Autonomy is a condition, not a feeling. It means that the significant decisions of your life – what you do with your body, your labor, your conscience, your time – are yours to make, and that no external authority gets a veto. That is the whole definition, and it is worth stating plainly, because the managerial state has spent the better part of a century blurring it. When the distinction collapses, when autonomy gets redefined as “doing what the experts recommend” or “freedom within approved parameters,” you lose the concept before you lose the thing. These quotes exist, in part, to keep the concept sharp.

The tradition gathered here runs from Epictetus to Nietzsche, from Thoreau refusing his poll tax to artists who understood that creative sovereignty and political liberty are the same argument in different registers. What holds them together is not a party platform or a common enemy. It is a prior commitment: that self-mastery comes first, that defiance without it is just tantrum, and that political liberty without either is a procedural fiction the regime can revoke whenever it becomes inconvenient. Rousseau was right that man is born free and is everywhere in chains. He was less right about who holds the key. The Stoics and the Founding Fathers, on this particular question, had the better answer: you do.

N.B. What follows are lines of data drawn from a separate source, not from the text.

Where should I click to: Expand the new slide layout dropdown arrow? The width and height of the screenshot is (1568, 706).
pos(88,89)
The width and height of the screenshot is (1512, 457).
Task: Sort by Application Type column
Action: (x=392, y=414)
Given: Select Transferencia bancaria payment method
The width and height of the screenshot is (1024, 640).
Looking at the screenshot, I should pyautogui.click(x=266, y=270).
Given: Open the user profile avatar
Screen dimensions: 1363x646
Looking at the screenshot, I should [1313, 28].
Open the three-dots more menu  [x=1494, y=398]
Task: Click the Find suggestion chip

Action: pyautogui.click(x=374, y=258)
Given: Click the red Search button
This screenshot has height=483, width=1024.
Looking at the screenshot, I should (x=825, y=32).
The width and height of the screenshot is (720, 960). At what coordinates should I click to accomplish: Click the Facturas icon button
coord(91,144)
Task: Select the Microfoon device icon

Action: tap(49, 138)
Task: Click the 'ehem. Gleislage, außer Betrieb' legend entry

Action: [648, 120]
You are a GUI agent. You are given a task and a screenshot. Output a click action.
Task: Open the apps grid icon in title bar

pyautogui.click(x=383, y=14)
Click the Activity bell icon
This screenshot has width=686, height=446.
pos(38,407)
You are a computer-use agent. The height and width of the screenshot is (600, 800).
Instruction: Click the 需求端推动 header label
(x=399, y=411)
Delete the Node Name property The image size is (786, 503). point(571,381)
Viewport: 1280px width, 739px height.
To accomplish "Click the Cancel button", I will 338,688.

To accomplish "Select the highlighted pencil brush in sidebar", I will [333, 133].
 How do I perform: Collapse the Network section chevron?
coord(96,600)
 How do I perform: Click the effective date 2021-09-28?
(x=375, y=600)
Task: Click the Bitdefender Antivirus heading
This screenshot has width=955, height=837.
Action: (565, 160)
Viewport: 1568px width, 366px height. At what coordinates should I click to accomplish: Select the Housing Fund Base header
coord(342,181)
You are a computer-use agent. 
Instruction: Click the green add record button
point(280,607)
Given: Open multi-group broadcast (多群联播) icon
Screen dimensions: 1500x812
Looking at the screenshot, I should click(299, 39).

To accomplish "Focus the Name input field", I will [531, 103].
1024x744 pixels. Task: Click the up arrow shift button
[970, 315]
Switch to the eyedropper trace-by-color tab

Read these in order or raid them by theme. Either way, the architecture of the page reflects something real: you cannot ask what nations owe their citizens until you have settled what you owe yourself, and you cannot understand the artist’s refusal or the dissident’s survival under power until you take both questions seriously. The thread connecting Epictetus in his slave quarters to every stubborn individual who ever said “no” to a permission structure that had no legitimate claim on them is not inspiration. It is instruction.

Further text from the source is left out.